— EXERCISE DETAILS —
Repeat exactly the lines of the entries below from the one with "619x421 pixels." through the one with "Sort table by", both ends included, and nothing else.

— DATA FOR ANALYSIS —
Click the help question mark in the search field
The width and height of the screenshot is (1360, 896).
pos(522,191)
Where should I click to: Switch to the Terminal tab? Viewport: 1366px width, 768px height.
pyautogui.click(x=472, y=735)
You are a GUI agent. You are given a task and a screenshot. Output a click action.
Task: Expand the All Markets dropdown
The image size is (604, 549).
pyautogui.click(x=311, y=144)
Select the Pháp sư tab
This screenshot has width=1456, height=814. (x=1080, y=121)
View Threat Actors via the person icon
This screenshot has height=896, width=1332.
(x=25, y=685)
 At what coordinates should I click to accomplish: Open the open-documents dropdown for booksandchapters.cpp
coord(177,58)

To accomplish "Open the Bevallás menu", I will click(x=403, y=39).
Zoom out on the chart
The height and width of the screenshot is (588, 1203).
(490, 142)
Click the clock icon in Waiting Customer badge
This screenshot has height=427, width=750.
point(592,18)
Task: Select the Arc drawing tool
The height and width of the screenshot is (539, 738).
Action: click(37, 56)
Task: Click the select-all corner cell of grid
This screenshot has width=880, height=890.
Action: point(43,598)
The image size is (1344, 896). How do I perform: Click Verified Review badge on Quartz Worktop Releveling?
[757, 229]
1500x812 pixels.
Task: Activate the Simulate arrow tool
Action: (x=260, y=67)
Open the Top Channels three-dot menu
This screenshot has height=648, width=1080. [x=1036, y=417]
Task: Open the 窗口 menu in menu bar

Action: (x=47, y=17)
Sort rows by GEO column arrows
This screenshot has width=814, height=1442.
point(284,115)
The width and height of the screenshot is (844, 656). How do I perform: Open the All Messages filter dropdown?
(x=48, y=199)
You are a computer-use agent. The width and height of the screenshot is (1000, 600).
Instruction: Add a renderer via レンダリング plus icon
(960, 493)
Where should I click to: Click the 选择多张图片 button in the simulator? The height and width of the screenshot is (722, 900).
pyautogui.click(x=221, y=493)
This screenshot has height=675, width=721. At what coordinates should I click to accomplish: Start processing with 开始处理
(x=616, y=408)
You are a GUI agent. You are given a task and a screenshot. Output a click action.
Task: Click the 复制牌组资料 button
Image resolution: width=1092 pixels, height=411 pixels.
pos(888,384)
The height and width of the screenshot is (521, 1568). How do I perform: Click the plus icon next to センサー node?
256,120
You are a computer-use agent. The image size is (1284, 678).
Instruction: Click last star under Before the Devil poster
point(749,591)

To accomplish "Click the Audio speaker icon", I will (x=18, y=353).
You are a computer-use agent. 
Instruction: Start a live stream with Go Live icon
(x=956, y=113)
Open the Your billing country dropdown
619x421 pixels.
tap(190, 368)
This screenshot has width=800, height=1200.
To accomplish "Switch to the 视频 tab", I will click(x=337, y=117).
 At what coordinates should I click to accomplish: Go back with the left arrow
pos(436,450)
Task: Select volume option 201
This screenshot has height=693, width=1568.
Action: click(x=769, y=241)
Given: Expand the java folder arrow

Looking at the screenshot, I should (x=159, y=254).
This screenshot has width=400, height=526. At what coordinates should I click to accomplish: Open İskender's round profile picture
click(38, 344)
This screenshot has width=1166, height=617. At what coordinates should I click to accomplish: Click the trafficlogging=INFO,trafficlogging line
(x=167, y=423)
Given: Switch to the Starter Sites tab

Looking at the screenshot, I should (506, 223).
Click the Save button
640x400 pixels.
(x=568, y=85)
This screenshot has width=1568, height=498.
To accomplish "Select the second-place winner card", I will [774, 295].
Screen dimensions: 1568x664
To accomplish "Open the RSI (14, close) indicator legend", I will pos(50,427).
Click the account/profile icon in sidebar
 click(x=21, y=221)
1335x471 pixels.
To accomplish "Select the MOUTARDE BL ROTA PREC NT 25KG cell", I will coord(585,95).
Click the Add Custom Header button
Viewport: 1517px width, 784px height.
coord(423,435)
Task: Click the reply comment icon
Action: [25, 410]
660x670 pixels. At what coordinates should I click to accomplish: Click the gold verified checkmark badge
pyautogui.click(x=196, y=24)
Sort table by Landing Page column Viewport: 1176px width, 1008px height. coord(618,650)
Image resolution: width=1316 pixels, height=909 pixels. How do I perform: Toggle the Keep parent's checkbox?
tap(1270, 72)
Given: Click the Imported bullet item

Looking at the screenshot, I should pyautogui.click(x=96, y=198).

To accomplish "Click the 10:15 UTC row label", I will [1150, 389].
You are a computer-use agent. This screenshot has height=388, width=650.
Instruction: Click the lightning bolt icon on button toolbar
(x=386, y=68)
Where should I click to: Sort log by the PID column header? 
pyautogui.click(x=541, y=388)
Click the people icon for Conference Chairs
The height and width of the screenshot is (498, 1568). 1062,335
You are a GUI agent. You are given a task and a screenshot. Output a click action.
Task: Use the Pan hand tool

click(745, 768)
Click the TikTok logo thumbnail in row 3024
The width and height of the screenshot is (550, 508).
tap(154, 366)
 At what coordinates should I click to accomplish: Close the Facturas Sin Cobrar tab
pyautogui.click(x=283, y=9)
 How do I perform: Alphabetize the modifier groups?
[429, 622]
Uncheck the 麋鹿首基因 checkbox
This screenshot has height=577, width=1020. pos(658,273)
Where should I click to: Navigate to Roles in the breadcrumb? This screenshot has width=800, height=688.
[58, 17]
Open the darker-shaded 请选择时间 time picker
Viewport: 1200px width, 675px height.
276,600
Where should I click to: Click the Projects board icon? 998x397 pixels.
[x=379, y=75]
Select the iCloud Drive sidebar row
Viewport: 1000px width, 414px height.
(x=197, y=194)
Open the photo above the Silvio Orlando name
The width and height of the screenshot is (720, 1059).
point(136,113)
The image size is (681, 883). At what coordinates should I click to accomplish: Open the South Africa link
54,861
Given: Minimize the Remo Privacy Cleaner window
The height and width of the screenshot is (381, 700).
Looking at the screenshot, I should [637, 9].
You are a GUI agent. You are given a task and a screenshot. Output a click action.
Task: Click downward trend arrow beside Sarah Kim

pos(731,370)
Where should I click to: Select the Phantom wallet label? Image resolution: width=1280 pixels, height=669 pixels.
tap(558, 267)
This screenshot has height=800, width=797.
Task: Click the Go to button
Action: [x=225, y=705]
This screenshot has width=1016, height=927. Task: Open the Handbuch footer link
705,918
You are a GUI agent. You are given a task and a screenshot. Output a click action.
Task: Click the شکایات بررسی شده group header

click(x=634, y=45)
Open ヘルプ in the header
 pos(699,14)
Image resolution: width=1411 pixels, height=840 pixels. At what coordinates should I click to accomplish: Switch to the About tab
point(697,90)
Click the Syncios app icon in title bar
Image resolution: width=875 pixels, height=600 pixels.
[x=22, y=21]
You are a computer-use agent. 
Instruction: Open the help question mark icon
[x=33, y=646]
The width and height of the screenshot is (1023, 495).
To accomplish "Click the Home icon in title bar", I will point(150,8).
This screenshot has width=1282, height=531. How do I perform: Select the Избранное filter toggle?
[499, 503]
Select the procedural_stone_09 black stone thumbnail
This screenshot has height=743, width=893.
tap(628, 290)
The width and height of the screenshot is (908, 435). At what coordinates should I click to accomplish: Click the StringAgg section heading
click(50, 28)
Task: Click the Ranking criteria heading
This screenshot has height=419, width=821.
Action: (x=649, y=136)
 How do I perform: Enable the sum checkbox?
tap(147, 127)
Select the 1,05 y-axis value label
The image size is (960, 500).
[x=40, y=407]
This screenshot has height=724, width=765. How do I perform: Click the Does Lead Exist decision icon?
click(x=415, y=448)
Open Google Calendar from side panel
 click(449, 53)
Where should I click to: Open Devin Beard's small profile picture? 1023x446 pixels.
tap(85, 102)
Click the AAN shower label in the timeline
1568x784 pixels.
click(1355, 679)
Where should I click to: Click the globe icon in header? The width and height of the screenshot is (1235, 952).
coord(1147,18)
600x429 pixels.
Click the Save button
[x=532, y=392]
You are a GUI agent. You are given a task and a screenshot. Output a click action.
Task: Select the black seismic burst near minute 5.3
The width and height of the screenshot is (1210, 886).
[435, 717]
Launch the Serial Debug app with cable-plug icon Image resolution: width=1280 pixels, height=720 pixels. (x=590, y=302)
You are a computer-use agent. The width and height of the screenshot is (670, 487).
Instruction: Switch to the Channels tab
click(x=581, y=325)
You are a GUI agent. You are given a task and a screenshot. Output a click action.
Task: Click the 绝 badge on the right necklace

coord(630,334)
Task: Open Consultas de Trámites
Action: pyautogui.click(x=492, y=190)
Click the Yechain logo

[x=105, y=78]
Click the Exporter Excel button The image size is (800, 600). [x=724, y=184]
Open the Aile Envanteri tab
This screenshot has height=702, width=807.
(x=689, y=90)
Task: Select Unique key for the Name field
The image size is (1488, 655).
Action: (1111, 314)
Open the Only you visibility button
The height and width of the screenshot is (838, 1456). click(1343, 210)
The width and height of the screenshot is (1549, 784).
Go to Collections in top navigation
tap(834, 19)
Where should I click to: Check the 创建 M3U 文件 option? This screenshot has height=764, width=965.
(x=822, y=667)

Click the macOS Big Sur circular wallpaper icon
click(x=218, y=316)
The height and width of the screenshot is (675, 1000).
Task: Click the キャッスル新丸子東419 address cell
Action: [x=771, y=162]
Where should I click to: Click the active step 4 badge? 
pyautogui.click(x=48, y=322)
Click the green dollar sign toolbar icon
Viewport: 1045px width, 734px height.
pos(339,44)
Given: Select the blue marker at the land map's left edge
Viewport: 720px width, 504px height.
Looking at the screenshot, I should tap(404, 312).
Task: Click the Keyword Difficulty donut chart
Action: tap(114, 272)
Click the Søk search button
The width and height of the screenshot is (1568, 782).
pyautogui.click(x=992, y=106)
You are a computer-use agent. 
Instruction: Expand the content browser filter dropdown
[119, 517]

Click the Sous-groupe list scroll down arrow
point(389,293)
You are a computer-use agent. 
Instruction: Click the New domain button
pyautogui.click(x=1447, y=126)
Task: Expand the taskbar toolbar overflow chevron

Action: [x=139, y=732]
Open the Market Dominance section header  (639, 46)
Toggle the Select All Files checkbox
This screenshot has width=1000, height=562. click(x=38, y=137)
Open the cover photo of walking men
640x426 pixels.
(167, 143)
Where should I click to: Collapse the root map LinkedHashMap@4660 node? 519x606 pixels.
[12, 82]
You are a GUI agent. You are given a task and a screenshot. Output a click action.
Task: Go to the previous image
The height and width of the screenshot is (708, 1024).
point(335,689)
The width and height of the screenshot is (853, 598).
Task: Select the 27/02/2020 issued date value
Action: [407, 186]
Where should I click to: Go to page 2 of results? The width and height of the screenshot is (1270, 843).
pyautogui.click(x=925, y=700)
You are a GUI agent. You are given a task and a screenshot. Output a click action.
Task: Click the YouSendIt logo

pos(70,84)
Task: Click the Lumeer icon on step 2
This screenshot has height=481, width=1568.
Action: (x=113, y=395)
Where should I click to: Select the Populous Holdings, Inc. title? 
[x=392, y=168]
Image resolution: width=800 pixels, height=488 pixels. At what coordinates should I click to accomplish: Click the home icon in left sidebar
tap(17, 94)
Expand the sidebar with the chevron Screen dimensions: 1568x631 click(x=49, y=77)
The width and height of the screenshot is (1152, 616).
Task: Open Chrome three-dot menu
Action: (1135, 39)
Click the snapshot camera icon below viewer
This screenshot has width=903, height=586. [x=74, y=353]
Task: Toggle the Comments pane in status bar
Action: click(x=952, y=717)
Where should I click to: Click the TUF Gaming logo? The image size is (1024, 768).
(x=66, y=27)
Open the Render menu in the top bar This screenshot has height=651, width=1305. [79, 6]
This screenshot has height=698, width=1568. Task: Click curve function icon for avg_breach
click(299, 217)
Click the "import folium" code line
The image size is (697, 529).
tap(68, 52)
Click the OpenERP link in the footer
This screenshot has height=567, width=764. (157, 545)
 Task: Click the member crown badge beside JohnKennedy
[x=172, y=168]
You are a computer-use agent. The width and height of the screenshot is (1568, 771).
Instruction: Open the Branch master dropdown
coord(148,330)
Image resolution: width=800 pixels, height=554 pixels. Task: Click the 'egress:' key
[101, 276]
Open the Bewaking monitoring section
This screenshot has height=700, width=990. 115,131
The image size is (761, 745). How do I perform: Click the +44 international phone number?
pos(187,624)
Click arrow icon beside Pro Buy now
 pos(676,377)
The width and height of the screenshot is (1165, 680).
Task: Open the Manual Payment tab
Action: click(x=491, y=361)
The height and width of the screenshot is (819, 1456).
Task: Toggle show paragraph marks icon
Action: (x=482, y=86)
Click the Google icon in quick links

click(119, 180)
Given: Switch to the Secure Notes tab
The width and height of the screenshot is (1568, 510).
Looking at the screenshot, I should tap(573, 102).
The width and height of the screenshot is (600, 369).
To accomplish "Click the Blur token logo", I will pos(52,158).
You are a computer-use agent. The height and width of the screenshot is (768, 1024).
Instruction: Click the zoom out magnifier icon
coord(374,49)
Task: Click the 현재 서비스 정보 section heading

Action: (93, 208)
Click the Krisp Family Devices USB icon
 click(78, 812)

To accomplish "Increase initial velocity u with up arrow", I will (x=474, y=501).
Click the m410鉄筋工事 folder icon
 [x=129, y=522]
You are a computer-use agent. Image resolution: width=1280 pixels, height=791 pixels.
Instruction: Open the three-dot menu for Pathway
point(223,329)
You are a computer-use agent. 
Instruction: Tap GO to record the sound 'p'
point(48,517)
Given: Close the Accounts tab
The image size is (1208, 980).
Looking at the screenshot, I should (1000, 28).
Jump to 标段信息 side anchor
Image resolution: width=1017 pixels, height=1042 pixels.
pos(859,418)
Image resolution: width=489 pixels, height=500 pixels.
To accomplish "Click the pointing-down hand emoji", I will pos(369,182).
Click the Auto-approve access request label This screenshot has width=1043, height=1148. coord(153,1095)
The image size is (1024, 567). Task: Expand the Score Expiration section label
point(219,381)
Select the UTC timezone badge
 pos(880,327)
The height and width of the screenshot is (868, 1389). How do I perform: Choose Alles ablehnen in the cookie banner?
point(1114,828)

— RESPONSE BELOW —
619x421 pixels.
tap(190, 368)
This screenshot has width=800, height=1200.
To accomplish "Switch to the 视频 tab", I will click(x=337, y=117).
 At what coordinates should I click to accomplish: Go back with the left arrow
pos(436,450)
Task: Select volume option 201
This screenshot has height=693, width=1568.
Action: click(x=769, y=241)
Given: Expand the java folder arrow

Looking at the screenshot, I should (x=159, y=254).
This screenshot has width=400, height=526. At what coordinates should I click to accomplish: Open İskender's round profile picture
click(38, 344)
This screenshot has width=1166, height=617. At what coordinates should I click to accomplish: Click the trafficlogging=INFO,trafficlogging line
(x=167, y=423)
Given: Switch to the Starter Sites tab

Looking at the screenshot, I should (506, 223).
Click the Save button
640x400 pixels.
(x=568, y=85)
This screenshot has width=1568, height=498.
To accomplish "Select the second-place winner card", I will [774, 295].
Screen dimensions: 1568x664
To accomplish "Open the RSI (14, close) indicator legend", I will pos(50,427).
Click the account/profile icon in sidebar
 click(x=21, y=221)
1335x471 pixels.
To accomplish "Select the MOUTARDE BL ROTA PREC NT 25KG cell", I will coord(585,95).
Click the Add Custom Header button
Viewport: 1517px width, 784px height.
coord(423,435)
Task: Click the reply comment icon
Action: [25, 410]
660x670 pixels. At what coordinates should I click to accomplish: Click the gold verified checkmark badge
pyautogui.click(x=196, y=24)
Sort table by Landing Page column Viewport: 1176px width, 1008px height. coord(618,650)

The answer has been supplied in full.